The CNC Routing Process

cnc router machine

Knowing the basics of the CNC routing process helps you get the most from your CNC machine. If you are new to the possibilities of CNC routing, but wondering how to get started than this guide will hopefully point you in the right direction!

There are so many acronyms and technical terms related to CNC machining it can be confusing getting any kind of understanding of what is needed to actually make something! This guide breaks down the process from idea to actually holding a finished part in your hand.

I use the terms CNC Routing and CNC Milling interchangeably though you can argue about the definitions. However for the purposes of the beginner or maker or hobbyist the definitions the design process are similar.

What is a CNC Router?

Generally speaking, a CNC router is a machine that has a traditional woodworking router mounted to a 3 axis frame. Often instead of a router a DC motor can be used. A CNC milling machine could be said to be more rigid and have a spindle with an inverter for speed control. Higher end CNC machines from manufacturers such as Haas or Tormach capable of machining steels are definitely in the CNC mill category, with a price tag to match.

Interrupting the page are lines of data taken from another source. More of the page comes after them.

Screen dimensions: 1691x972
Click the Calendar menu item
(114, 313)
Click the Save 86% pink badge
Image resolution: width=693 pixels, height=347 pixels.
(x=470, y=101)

However, whether you are a professional designer and CNC machine operator the process much the same for the keen maker as for the professional.

First, lets get a few acronyms out of the way. It’s hard to explain the CNC manufacturing unless a few key terms and commonly used acronyms are understood.

Essential Acronyms for Understanding the CNC Router Process

CNC/Computer Numerical Control
This is the automated method of controlling machine motion. Machines are programmed using a language that is G-Code

G-Code/Gcode
GCode is the language used to program machine motion. It can be programmed by hand or for more complex jobs, CAM software can be used. GCode is a text based format and is readable and editable in any text editor.

CAD
Computer Aided Design: This an be 2D or 3D software used to create designs and geometry that is used to define machining paths.

CAM
CAM stands for Computer Aided Machining or Computer Aided Machining and is an area of engineering concerned with using computers as tools to aid manufacturing.

GRBL
GRBL runs on microcontrollers and converts gcode to electronic signals that stepper motors controllers can understand. GRBL is the open source firmware used particularly on Arduino CNC based USB controllers. More information on GRBL can be found here.

Machine Controller
This is the software running on a PC or tablet that provides a human interface used to control the CNC machine. From here you can jog the machine, load, view and run jobs as well as viewing the machine status.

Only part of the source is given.